** GOAL **
Rewrite the material from the line containing "The image size is (1346, 937)." through the end, with "Viewport" replaced by "Display area" and everything else unchanged. Give only those lines.

**** RECORDS FOR THE EXERCISE ****

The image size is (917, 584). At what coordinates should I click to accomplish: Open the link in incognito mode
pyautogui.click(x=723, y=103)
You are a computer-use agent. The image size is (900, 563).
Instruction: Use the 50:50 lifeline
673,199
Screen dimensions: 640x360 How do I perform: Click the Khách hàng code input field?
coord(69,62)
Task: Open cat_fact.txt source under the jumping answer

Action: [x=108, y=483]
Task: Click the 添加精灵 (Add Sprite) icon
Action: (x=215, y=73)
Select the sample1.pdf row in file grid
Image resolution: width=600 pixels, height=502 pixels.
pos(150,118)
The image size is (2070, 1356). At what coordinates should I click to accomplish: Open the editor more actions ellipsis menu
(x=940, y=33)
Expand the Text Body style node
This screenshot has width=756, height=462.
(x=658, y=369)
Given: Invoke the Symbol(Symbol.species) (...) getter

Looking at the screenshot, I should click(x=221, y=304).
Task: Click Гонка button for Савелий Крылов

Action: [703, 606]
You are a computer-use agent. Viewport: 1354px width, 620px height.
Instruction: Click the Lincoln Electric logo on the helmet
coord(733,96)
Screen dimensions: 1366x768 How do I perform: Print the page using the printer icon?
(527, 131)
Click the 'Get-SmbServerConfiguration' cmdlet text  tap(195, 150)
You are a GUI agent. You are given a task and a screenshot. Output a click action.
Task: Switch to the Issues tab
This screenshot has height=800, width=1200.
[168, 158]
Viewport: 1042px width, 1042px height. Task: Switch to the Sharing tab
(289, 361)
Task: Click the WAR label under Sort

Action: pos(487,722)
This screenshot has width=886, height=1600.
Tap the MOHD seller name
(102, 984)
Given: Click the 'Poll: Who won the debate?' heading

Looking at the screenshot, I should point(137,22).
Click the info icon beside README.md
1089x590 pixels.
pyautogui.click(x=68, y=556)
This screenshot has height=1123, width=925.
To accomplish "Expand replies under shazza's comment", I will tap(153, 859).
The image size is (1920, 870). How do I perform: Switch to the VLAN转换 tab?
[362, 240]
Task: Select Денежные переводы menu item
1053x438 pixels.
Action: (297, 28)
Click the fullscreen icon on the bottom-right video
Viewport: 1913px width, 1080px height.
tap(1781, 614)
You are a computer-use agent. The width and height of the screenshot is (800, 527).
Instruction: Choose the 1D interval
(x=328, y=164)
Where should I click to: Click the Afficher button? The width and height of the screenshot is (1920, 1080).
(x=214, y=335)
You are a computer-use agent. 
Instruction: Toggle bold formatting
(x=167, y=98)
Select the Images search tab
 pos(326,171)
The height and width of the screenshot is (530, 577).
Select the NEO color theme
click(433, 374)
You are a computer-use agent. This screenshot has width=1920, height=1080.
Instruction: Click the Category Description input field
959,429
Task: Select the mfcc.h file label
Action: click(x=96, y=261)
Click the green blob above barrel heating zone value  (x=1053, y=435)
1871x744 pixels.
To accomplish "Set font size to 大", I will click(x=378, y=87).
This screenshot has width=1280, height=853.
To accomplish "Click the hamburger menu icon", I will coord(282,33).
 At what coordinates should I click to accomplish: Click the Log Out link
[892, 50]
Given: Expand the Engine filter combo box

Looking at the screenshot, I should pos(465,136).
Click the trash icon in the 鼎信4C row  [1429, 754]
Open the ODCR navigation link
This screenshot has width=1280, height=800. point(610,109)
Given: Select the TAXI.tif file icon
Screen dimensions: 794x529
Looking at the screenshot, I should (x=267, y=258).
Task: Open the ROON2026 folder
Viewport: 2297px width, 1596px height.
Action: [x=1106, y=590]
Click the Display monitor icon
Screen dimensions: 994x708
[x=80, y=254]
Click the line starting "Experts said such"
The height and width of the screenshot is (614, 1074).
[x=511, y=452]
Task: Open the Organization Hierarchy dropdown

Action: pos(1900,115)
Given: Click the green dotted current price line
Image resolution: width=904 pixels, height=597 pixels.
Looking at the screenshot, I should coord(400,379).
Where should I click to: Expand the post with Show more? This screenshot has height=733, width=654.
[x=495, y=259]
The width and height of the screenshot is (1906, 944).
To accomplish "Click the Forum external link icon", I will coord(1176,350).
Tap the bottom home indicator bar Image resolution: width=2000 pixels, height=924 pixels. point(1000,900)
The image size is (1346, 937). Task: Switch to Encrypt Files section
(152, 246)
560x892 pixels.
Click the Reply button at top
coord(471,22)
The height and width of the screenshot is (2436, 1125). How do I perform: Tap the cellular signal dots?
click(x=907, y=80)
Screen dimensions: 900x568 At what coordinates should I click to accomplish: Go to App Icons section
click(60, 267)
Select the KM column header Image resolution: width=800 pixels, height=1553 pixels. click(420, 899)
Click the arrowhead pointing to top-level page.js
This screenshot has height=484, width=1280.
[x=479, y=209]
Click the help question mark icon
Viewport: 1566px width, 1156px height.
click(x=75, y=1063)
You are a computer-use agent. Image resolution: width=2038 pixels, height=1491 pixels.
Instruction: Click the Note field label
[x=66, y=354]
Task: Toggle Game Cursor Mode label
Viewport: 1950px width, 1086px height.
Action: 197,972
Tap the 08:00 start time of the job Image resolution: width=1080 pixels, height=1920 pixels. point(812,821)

****

** EXERCISE RESPONSE **
The image size is (1346, 937). Task: Switch to Encrypt Files section
(152, 246)
560x892 pixels.
Click the Reply button at top
coord(471,22)
The height and width of the screenshot is (2436, 1125). How do I perform: Tap the cellular signal dots?
click(x=907, y=80)
Screen dimensions: 900x568 At what coordinates should I click to accomplish: Go to App Icons section
click(60, 267)
Select the KM column header Image resolution: width=800 pixels, height=1553 pixels. click(420, 899)
Click the arrowhead pointing to top-level page.js
This screenshot has height=484, width=1280.
[x=479, y=209]
Click the help question mark icon
Display area: 1566px width, 1156px height.
click(x=75, y=1063)
You are a computer-use agent. Image resolution: width=2038 pixels, height=1491 pixels.
Instruction: Click the Note field label
[x=66, y=354]
Task: Toggle Game Cursor Mode label
Display area: 1950px width, 1086px height.
Action: 197,972
Tap the 08:00 start time of the job Image resolution: width=1080 pixels, height=1920 pixels. point(812,821)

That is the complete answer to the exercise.